What's this? An '80's tower system? Well yes but look at the size! The second picture shows it playing an LP, it really is that small.

Making perfect miniatures of familiar products is what Sony do best and this model from the mid '80's is a perfect example of that line. A thousand inferior immitations of the same idea that have been launched since have dulled the impact a bit but I remember these in Lasky's when they were new, simply stunning and staggeringly expensive.
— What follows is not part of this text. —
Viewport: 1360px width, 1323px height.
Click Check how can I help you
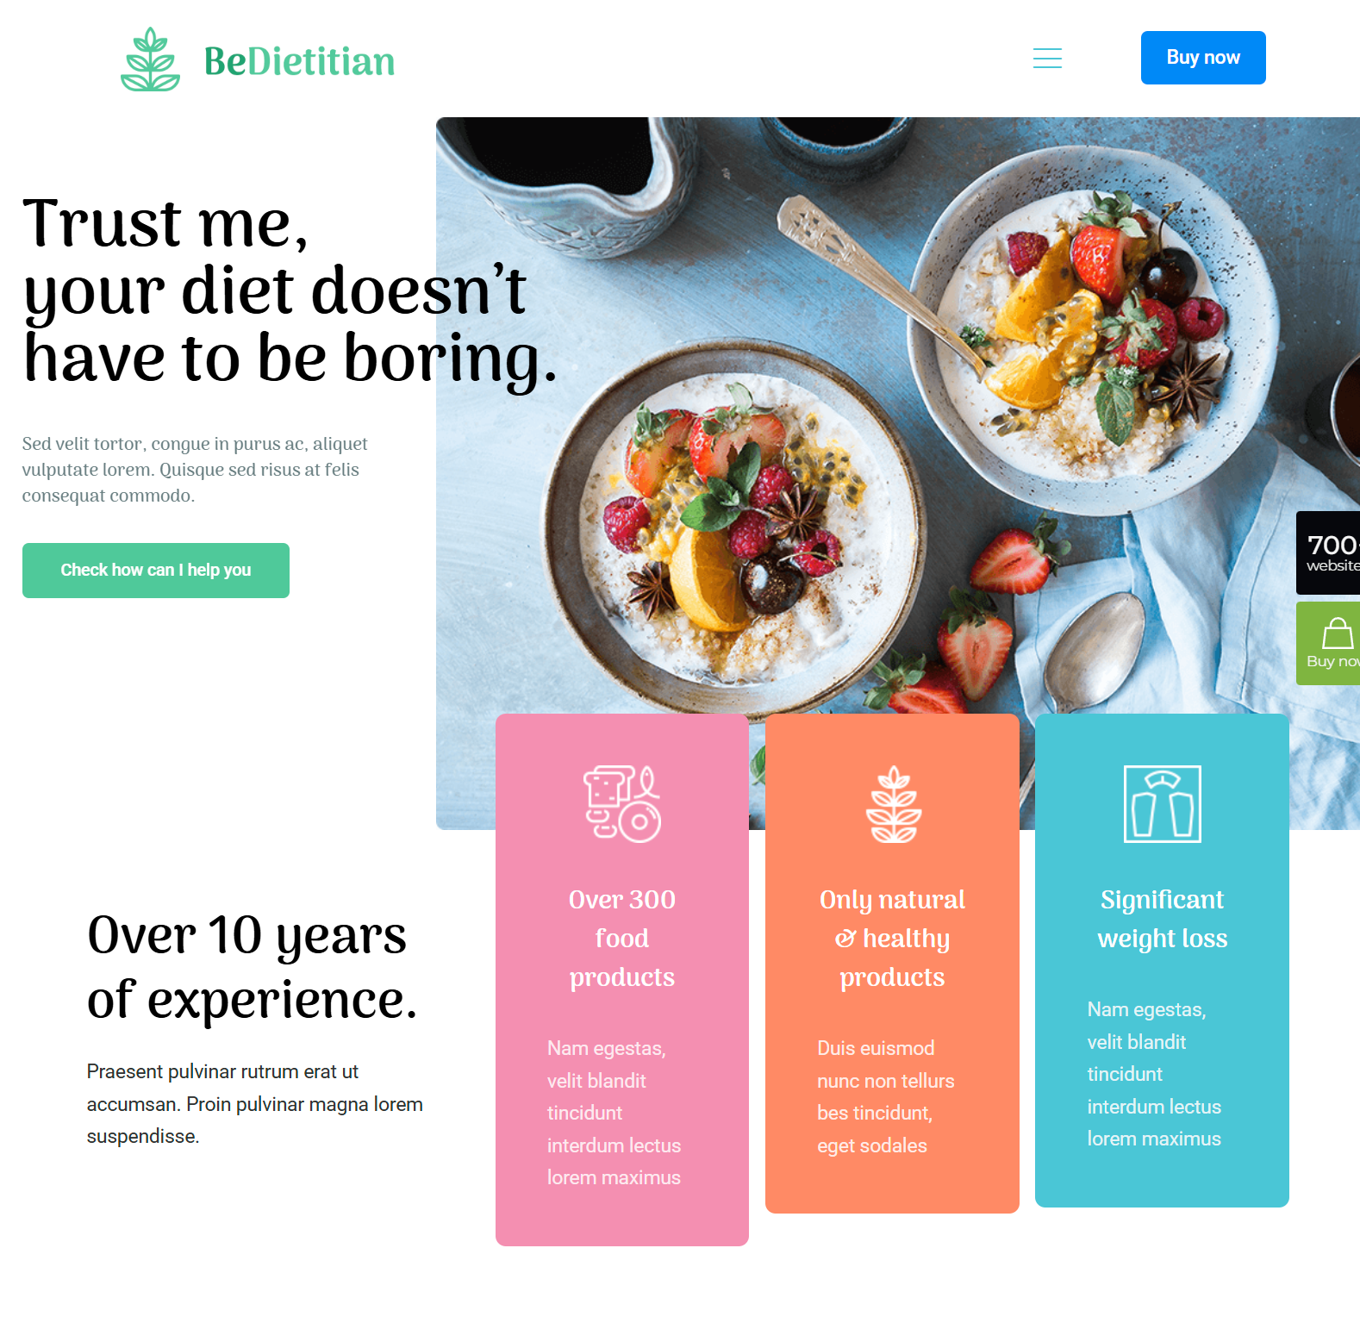coord(156,571)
The system is made up of five seperate parts: The turntable, which is fully automatic and direct drive(!), the tuner, which employs digital synthesizer techniques (though oddly no pre-set stations, the memory battery simply remembers where the tuning was when it was last used), the amplifier, which is good for around 30 real watts per channel, the cassette deck, which is fully logic controlled and includes Dolby "B", automatic selection of normal, chrome and metal tapes (recording and playback), automatic music search and auto-reverse, though this works on playback only and the power unit, which is just really a huge transformer (and rectifiers) in a box and powers all the system except the turntable.
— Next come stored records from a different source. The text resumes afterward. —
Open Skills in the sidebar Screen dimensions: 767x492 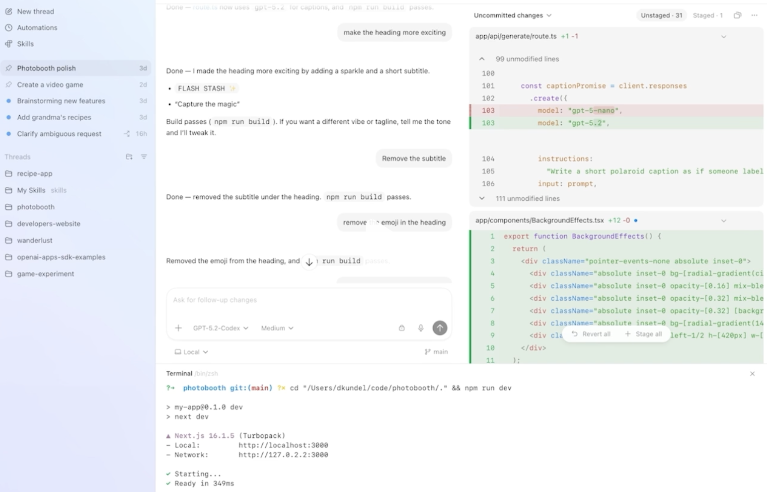(x=25, y=44)
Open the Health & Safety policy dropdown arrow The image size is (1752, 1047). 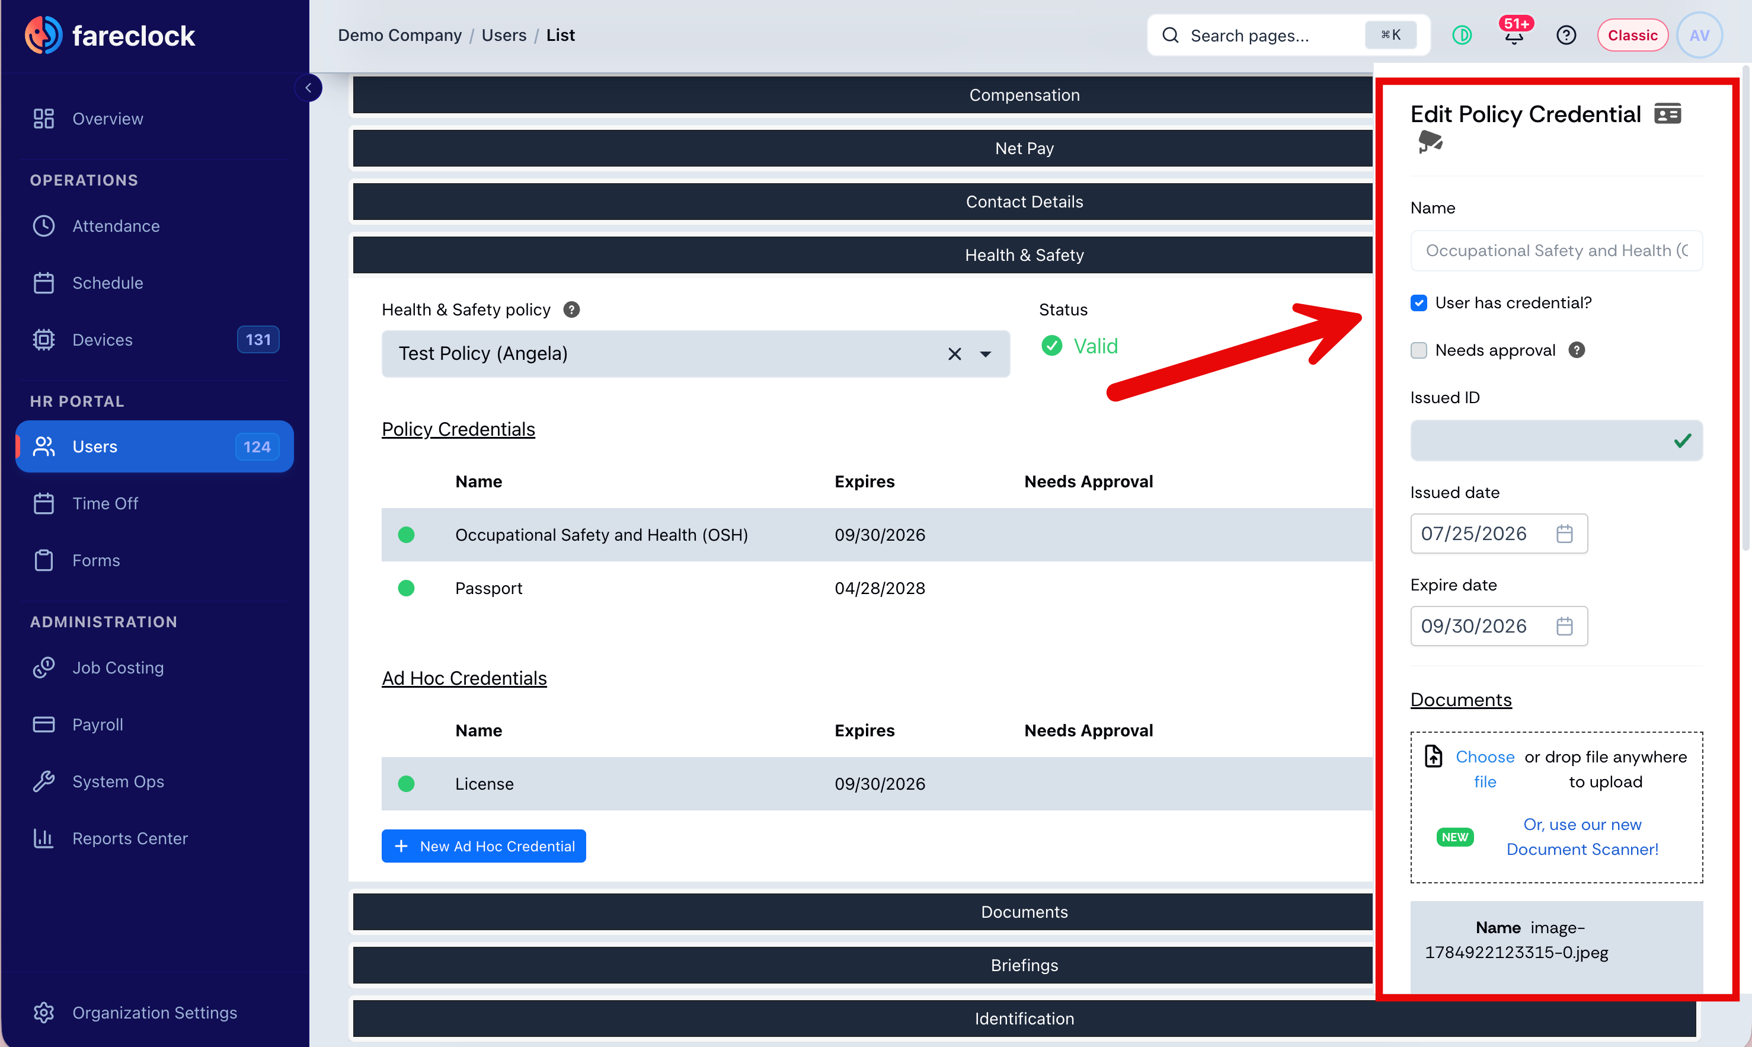(x=985, y=354)
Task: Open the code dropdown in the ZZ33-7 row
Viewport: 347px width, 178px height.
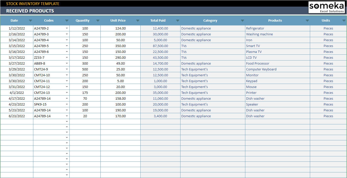Action: click(x=67, y=57)
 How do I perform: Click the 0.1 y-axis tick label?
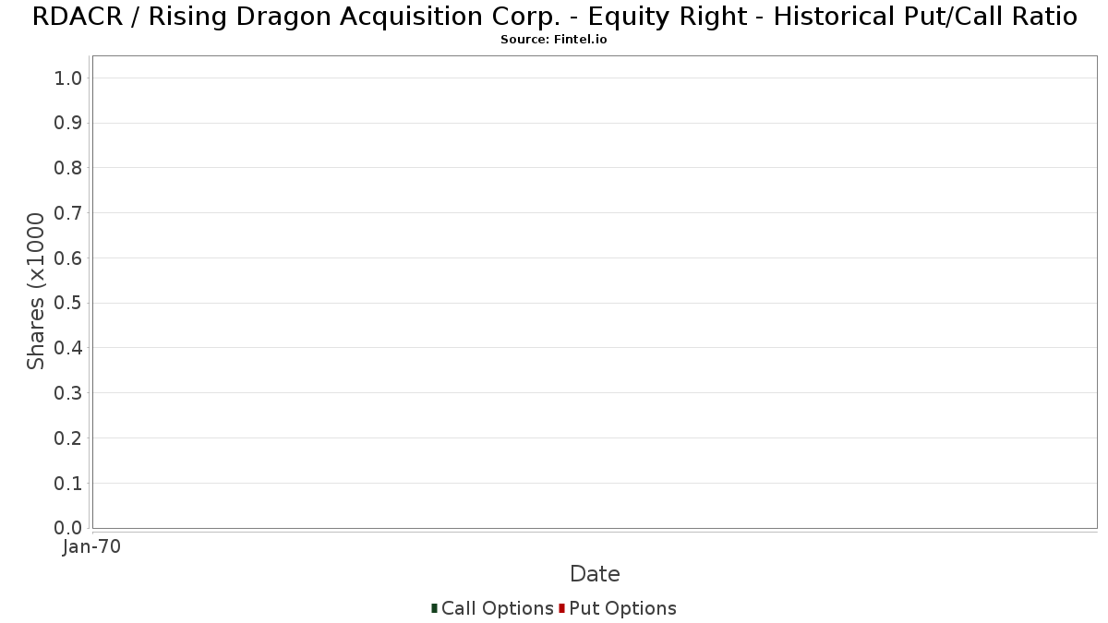point(69,483)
I've had the turntable for some time but have wanted to complete the system, so I was glad to see this one at the car boot and bought it for a nominal tenner. Of course the seller assured me it was in perfect working order, but we all know how seriously to take such claims...
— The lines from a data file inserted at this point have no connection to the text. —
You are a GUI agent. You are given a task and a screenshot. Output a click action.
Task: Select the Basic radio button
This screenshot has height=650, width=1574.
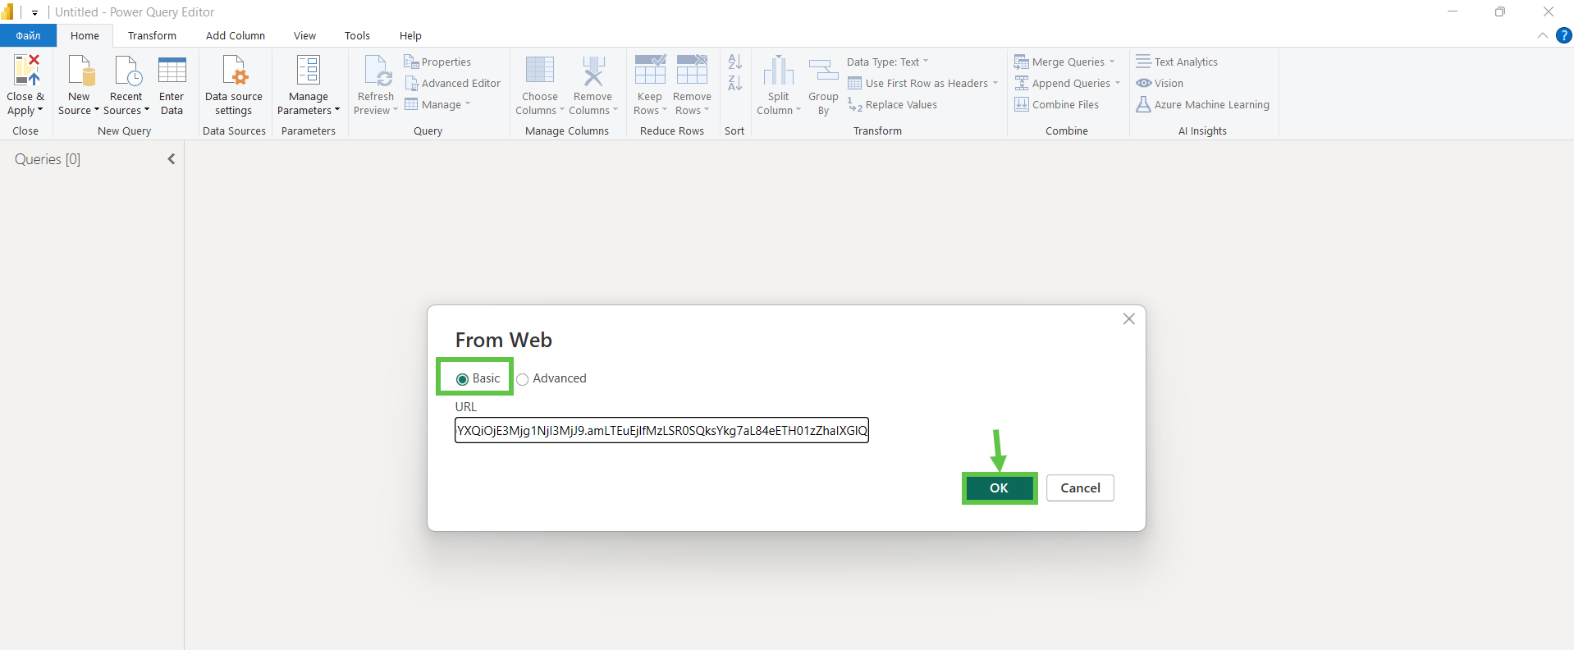click(463, 379)
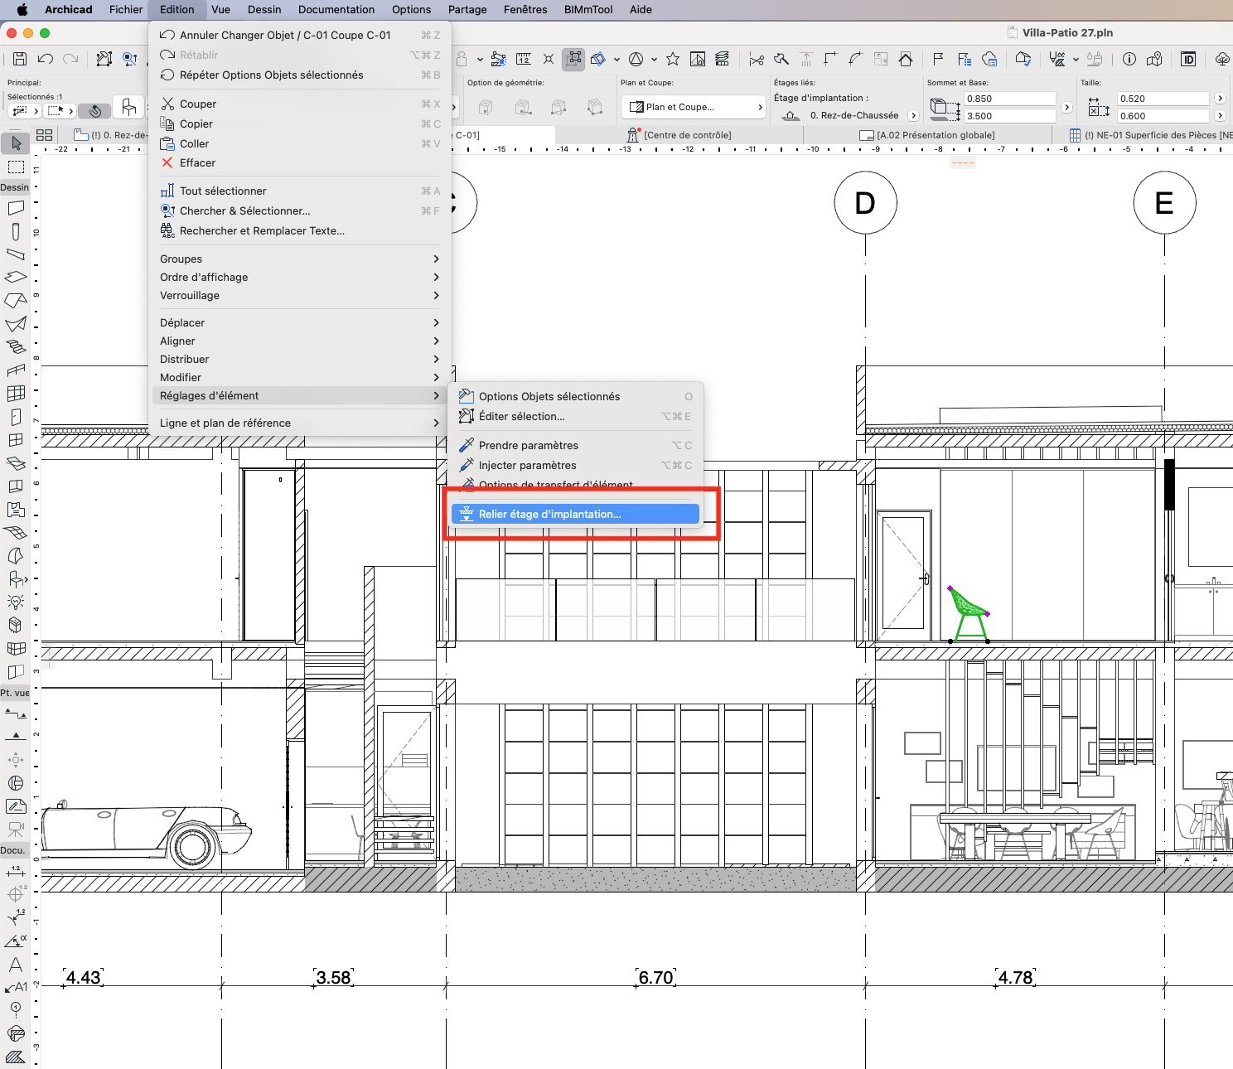Click the scissors Split tool icon
Viewport: 1233px width, 1069px height.
756,59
Once cleaned and looking respectable it was time to try it out. The tuner seemed OK, it's the German version so has two SW bands instead of LW, a real boon with the digital tuning as one can find the stations very easily. It brings in Iran Radio (6250 KHz, English programme between 19:30 and 20:30 most evenings) like it was Radio 4, even when only using the rod antenna. The power unit also seemed OK too, but both the amplifier and tuner had problems. The amplifier looked simple, mostly OK but no left channel output from the turntable. Fortunately this was down to a defective op amp IC in the phono stage, a scrapped Philips CD player providing a suitable low-noise replacement (the original device was of Mitsubishi origin and the numbers on it were both brief and unfamiliar). Access was another matter, it's really crammed in there!

One would expect a cassette deck of this age to give a little trouble and I certainly was not disappointed! It was clear that the belts were stretched, the mechanism siezed up with old grease and the head worn. The first thing to do was to get the deck out and thoroughly overhaul it. Sony mechanisms of this period are beautifully made so it was a pleasure to do, though there are an awful lot of tiny parts to clean and re-lubricate. The pinch rollers were re-finished with coarse grit paper and the groove that the tape had worn through the head was carefully ground out with progressively finer grades of well oiled oxide paper followed by metal polish. On re-assembly everthing seemed fine, though the head azimuth was miles out and the playback level was low. Setting these up properly revealed a really good performance potential, wow and flutter being particularly well surpressed.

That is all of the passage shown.